Normally, hearing some Kayne at Super Fresh would be a welcome change from the instrumental versions of The Eagles or Donna Summer that make food shopping a more miserable exercise than it already is. The kid’s phone wasn’t loud; if you weren’t in his line, you wouldn’t hear it. But it sounded like the song was “New Slaves,” in which Kanye says “fuck” (no surprise), makes repeated angry references to fellatio (somewhat surprising) and drops n-bombs like Django Unchained (least surprising of all).
My first thought was, “Perhaps a manager should tell this kid to only play the clean versions of songs he’s probably illegally downloaded or gets for free on YouTube.” That’s a product of me, in my late 30s, being someone who still occasionally buys physical CDs and who sometimes catches himself thinking, “These kids today!” and mentally shaking a fist in the air. My second thought, and the one that’s lasted with me a week later, is this: That music really sucked.

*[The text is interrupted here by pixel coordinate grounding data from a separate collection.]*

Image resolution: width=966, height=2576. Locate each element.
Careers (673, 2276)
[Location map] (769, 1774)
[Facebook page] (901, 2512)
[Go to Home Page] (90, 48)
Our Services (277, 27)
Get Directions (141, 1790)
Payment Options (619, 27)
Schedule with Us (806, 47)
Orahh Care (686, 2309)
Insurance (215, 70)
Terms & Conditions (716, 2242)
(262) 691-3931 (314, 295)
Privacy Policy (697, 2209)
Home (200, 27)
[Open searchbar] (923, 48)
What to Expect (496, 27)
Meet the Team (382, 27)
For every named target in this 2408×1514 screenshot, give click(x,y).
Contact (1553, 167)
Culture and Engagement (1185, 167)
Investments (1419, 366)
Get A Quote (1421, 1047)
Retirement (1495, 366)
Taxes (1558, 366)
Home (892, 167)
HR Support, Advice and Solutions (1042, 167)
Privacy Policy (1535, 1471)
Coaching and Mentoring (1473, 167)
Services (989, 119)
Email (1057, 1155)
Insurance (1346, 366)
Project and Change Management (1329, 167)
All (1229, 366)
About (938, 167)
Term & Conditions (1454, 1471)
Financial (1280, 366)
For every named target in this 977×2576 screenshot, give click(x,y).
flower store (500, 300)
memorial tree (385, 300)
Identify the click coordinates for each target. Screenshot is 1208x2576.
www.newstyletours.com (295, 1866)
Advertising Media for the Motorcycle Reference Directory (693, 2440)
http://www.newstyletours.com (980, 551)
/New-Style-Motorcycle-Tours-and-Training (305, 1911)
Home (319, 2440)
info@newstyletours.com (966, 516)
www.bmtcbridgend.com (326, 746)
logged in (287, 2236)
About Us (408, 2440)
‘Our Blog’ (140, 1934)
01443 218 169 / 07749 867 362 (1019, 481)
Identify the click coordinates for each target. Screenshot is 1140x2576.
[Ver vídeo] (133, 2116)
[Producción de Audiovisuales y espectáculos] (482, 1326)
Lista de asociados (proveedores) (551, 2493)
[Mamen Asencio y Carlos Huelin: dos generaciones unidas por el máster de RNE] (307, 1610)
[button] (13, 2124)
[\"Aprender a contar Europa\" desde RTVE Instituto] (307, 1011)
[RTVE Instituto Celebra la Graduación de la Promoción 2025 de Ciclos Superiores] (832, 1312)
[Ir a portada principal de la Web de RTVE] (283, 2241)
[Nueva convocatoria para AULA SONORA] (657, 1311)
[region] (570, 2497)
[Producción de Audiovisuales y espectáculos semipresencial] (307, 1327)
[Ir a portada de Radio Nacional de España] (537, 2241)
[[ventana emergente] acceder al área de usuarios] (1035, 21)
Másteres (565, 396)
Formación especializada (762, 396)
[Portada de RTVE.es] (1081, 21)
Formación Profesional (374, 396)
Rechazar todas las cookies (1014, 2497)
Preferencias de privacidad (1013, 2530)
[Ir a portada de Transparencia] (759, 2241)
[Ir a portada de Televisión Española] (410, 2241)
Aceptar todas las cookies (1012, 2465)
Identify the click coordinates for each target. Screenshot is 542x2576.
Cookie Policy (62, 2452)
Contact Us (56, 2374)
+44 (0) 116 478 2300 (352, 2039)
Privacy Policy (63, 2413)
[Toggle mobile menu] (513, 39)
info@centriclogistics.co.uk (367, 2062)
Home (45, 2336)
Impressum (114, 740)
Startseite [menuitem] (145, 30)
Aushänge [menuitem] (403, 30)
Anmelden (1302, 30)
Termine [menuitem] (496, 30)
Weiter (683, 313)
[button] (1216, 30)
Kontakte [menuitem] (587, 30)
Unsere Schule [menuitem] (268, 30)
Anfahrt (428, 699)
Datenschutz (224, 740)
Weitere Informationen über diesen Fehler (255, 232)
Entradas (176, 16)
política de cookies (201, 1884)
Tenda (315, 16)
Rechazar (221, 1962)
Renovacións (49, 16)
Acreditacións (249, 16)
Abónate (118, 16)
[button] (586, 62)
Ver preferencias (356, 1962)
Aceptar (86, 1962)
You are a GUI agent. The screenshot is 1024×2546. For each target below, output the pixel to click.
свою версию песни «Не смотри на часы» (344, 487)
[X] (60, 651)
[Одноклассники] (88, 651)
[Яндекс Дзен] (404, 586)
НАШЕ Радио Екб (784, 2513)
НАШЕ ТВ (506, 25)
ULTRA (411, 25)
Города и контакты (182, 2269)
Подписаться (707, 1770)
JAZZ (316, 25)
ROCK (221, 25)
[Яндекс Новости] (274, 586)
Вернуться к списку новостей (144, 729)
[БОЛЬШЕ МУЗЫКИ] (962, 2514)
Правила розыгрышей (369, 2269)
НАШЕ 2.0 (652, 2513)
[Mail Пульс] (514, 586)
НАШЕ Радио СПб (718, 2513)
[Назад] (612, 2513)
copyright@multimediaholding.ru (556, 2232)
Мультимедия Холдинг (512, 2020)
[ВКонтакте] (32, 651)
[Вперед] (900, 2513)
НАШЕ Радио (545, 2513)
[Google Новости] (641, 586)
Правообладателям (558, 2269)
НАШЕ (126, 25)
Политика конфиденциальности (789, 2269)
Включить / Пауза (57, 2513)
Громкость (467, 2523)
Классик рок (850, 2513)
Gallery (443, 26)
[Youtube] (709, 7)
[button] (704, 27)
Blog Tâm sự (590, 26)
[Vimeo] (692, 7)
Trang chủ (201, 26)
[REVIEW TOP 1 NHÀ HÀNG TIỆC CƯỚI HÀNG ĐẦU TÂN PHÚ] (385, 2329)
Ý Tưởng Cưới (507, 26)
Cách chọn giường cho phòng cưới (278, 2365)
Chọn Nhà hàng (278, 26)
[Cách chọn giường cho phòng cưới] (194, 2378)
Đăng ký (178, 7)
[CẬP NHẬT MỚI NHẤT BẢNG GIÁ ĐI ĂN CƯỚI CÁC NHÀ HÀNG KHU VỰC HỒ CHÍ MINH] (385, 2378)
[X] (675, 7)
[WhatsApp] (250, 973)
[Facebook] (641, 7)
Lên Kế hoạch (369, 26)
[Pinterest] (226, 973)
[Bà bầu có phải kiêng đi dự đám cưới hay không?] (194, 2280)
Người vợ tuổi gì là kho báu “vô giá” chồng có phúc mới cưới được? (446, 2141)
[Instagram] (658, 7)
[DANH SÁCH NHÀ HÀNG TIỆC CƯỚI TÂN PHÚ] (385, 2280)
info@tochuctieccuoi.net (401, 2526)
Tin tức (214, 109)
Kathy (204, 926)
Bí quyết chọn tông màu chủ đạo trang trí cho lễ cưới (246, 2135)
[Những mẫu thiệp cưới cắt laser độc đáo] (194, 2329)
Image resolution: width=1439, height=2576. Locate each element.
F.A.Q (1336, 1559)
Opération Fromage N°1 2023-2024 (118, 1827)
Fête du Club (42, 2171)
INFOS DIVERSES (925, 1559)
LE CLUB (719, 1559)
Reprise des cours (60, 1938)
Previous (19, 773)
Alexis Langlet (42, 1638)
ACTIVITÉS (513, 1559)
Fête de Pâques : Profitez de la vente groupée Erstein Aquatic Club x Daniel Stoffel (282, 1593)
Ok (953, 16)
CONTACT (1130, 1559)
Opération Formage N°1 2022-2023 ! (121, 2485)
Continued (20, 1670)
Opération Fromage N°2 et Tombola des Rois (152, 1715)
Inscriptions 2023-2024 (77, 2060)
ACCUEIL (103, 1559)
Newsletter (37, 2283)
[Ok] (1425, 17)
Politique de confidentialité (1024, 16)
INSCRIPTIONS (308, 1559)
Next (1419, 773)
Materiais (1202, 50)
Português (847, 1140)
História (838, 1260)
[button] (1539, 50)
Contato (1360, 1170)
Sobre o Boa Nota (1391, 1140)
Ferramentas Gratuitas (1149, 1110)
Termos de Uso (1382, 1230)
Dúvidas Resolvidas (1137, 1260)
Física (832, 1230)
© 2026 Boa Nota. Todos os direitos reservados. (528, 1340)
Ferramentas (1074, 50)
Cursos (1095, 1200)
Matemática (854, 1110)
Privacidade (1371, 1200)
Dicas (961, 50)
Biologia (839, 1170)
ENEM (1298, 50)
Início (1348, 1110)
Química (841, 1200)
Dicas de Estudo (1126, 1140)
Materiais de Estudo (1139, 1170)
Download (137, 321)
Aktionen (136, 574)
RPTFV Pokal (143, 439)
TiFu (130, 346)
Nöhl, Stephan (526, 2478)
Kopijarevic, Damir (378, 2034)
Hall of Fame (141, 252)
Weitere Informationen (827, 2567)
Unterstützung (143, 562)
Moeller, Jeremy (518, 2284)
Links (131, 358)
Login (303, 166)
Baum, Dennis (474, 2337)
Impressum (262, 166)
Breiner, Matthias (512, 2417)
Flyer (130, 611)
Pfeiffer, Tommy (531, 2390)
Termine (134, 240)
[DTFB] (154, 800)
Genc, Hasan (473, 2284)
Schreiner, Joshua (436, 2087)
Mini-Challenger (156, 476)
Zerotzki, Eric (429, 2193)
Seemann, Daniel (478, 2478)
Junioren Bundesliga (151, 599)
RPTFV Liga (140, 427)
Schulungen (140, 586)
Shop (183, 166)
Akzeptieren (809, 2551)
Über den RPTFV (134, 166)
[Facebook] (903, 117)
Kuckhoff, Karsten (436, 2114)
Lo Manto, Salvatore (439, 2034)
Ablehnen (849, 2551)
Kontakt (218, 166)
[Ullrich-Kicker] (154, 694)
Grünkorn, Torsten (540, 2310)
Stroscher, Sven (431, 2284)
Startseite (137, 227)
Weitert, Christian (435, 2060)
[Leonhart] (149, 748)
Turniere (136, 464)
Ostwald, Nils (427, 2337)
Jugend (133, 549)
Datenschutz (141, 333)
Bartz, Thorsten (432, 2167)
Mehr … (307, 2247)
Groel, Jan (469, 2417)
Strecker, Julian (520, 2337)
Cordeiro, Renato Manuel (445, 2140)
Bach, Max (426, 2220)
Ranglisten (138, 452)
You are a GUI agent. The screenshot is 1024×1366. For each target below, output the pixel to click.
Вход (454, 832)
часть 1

Maybe this sounds like I’ve entered a premature curmudgeonly old-man phase — “today’s music ain’t like it was when I was growing up!” That may be true, to some degree. The critics aren’t on my side, either. Yeezus posts an 85 out of 100 on Metacritic.com, based on 42 reviews, only one of which was negative. But I grew up with hip-hop. I own and appreciate Kanye’s earlier work, though it gets harder every month to separate the Kardashian-impregnating, leather-kilt-wearing, Taylor-Swift-ambushing, criminally-cruel baby-naming narcissist from his music.
I wonder if these critics are reacting positively to Yeezus for two reasons: It’s radically different and the artist is culturally important. Compare Kanye’s new album to the latest by the only hip-hop figure who’s bigger than Yeezy himself — Jay Z, whose Magna Carta… Holy Grail earned a paltry 58 on Metacritic. In Kanye’s defense, he swung for the fences in making something that doesn’t sound like anything else you’d hear on Power 99 FM; no one’s calling “Black Skinhead” the roll-down-your-windows summer jam of 2013. Maybe it’s not fun to listen to, but at least it’s challenging; Jay Z’s album falls short on both ambition and greatness.
Also disappointing is Justin Timberlake’s latest, The 20/20 Experience, which debuted to a week’s worth of Jimmy Fallon appearances and countless TV ads. As of June 30, it was the only album to sell more than 2 million copies this year. It’s also his weakest effort to date, with songs that meander on about two minutes longer than they should. For the price of a car payment or your monthly student loan bill, you can still get a pair of tickets to the Jay Z/J.T. show on August 13 at Citizen’s Bank Park and hope they play their old jams.
What all three of these artists have in common is their success as brands. In an excellent article earlier this month, New York magazine explored the business of being Jay Z, and sometimes you wonder if there’s any room for “rapper” on his crowded business card. Timberlake was shameless in his cross-promotional push for The 20/20 Experience — a buzzy video directed by David Fincher, endorsements with Bud Light and Target, helping re-launch MySpace. Love him or hate him, Kanye’s presence in pop culture is impossible to escape (though this is the album I wish we’d get to hear).
As Jay Z says, “I’m not a businessman/I’m a business, man.” In today’s music industry, the brand is more important than the art. Track sequencing is rendered meaningless by buying (or stealing) singles. Album covers are afterthoughts. You’re more likely to check out the new Jay Z record if it’s tied to a line of limited-edition Reeboks and a social-media scavenger hunt. Of course, critics (and old folks) fretted over something similar in the video age of the ’80s, when Madonna was kissing a black dude in a church and Motley Crue was dressing like both women and Satanists on MTV. But videos were artistic expressions; cross-promos for light beer and Twitter marketing are not.
If I see that kid at Super Fresh again, I’m going to ask him if he honestly likes Yeezus as music, not as an extension of the Kanye brand. Maybe he’ll surprise me with his answer. Maybe I’ll end up asking him to crank it up.